Top of STUDY MATERIAL

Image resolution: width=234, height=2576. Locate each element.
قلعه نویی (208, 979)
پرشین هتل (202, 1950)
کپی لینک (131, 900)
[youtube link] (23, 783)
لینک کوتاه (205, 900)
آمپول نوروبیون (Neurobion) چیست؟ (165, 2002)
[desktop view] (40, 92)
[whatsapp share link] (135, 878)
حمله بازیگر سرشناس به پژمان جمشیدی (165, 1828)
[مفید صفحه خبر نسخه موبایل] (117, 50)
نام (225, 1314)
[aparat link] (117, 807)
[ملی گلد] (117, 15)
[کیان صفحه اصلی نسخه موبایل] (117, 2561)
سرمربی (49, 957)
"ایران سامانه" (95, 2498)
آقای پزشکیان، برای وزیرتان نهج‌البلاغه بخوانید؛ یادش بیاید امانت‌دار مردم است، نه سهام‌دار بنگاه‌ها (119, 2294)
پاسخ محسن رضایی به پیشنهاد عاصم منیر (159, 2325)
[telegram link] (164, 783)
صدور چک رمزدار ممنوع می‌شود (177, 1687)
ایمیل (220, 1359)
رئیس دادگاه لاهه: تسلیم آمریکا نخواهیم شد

Bottom of STUDY MATERIAL

Beginning at the line where "[youtube link] (23, 783)" appears, extract each line through the end of the data above; keep them exact and include nothing else.

[youtube link] (23, 783)
لینک کوتاه (205, 900)
آمپول نوروبیون (Neurobion) چیست؟ (165, 2002)
[desktop view] (40, 92)
[whatsapp share link] (135, 878)
حمله بازیگر سرشناس به پژمان جمشیدی (165, 1828)
[مفید صفحه خبر نسخه موبایل] (117, 50)
نام (225, 1314)
[aparat link] (117, 807)
[ملی گلد] (117, 15)
[کیان صفحه اصلی نسخه موبایل] (117, 2561)
سرمربی (49, 957)
"ایران سامانه" (95, 2498)
آقای پزشکیان، برای وزیرتان نهج‌البلاغه بخوانید؛ یادش بیاید امانت‌دار مردم است، نه سهام‌دار بنگاه‌ها (119, 2294)
پاسخ محسن رضایی به پیشنهاد عاصم منیر (159, 2325)
[telegram link] (164, 783)
صدور چک رمزدار ممنوع می‌شود (177, 1687)
ایمیل (220, 1359)
رئیس دادگاه لاهه: تسلیم آمریکا نخواهیم شد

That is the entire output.